ワールドシリーズMVP対決は松井に軍配…ハメルズから2安打

[ 2011年6月27日 06:00 ]

<フィリーズ・アスレチックス>2回、ハメルズの打球を背走、好捕する松井

交流戦 アスレチックス4―1フィリーズ

(6月25日 フィラデルフィア)
 また左腕討ちだ。アスレチックスの松井秀喜外野手(37)は25日(日本時間26日)、フィリーズ戦に4番・左翼として出場。勝ち越しにつながる左前打を含め、コール・ハメルズ投手(27)から2安打を放ち、チームは連敗を3で止めた。ともにワールドシリーズでMVPを獲得した左腕との「持ってる男対決」を敵地で制し、さらに信頼もアップ。ボブ・メルビン監督代行(49)は、休養の予定だった次戦・26日(同27日)も先発起用することを明言した。

 連夜のブーイングは「気付かなかった」という。同点の4回1死一塁。松井は9勝を挙げているハメルズの低めのカットボールを左前にはじき返した。「1打席目はちょっと引っかけましたけど。次の打席はちゃんと引き付けて打てましたね。ある程度、軌道は(頭に)入っていた」。2回は同じ球種を二ゴロ。この集中力と対応力こそ松井。後続の適時打につなげ、連敗を3で止める決勝点となった。

 08年のワールドシリーズでMVPに輝いたハメルズに対し、過去のレギュラーシーズンでは3打席無安打。フ軍を叩き、自らがMVPになった09年ワールドシリーズの第3戦は、代打出場のため対戦はなかったが、この日は勝負を存分に楽しんだ。攻守を替え、2回にはハメルズが放った左翼への大飛球を好捕。当時の悔しさを忘れないファンから再び大きなブーイングを浴びた。

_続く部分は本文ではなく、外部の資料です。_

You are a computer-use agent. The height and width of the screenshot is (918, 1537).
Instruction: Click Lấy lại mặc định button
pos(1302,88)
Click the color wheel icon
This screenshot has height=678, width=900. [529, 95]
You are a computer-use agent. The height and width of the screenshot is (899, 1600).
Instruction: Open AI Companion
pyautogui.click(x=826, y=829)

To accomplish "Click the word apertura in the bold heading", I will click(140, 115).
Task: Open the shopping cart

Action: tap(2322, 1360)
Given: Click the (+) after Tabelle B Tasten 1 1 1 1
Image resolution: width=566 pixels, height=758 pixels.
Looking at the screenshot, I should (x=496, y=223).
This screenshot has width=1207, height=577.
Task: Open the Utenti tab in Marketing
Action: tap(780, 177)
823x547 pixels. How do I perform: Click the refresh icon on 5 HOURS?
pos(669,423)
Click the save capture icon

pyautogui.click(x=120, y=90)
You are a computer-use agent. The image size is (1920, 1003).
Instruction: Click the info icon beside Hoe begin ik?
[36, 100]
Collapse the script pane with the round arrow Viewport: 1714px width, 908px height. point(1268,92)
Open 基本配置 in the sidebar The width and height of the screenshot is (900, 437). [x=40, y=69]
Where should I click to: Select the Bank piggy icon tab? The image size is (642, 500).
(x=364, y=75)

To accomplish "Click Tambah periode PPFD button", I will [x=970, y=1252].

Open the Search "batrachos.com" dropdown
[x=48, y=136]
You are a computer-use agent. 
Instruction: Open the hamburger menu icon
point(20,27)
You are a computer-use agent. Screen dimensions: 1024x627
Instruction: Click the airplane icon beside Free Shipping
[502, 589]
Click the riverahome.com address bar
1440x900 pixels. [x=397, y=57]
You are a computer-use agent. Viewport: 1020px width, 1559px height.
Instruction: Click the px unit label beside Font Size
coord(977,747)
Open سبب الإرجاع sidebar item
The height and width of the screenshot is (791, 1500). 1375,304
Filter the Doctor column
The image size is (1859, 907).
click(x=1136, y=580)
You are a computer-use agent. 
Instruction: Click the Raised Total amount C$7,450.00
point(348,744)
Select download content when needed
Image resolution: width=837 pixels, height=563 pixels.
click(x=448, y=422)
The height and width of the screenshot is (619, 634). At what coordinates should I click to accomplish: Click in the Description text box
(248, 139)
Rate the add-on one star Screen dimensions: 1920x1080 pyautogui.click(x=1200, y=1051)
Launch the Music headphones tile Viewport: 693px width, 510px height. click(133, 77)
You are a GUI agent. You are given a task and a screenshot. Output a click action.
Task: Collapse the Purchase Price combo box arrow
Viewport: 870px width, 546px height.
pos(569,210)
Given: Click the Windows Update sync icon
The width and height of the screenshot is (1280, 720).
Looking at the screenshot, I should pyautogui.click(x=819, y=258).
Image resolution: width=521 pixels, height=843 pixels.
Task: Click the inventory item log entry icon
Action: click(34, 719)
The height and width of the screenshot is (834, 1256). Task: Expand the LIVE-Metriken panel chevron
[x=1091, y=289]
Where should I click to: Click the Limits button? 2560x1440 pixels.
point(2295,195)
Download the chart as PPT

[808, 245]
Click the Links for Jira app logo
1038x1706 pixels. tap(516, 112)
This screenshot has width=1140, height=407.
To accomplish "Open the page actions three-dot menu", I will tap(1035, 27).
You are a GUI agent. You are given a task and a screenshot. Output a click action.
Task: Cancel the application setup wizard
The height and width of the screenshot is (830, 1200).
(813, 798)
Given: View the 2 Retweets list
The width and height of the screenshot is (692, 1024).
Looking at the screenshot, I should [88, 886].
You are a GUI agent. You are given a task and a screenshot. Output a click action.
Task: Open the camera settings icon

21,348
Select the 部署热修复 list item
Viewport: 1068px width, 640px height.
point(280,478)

 昨季から左腕に弱いとレッテルを貼られ、左投手が先発する試合の出番は激減。終盤に代打という起用法が増えた。球筋をじっくり読み、考えながら打つタイプの松井に「一発勝負」で結果を求める状況は酷だった。

 欲しいのは打席数だ。そのチャンスが監督交代で回ってきた。メルビン監督代行となり15試合中14試合に先発出場。松井も「期待されていることは凄く感じる」と意気に感じた。対戦機会が増えたことで、対左腕の打率も、ボブ・ゲレン前監督下の・205から・364へ跳ね上がった。

 「あの時(09年)は本当によく打った」と松井に対し強烈な印象を持つハメルズも証言する。打たれた2安打を振り返り「辛抱強い。1回抑えても次は打ってくる」と、打席ごとに適応してくる37歳の進化力に舌を巻いた。

 26日は休養の方針だったが監督代行は「状態がいい」と、先発を明言。守備についての3戦連続出場は、08年4月以来。次戦先発の右腕ハラデーからは投手別で自己最多の4本塁打を放っている。信頼に応える機会は増えるばかり。日米通算500本塁打へ、全てがいい方向に転がっている。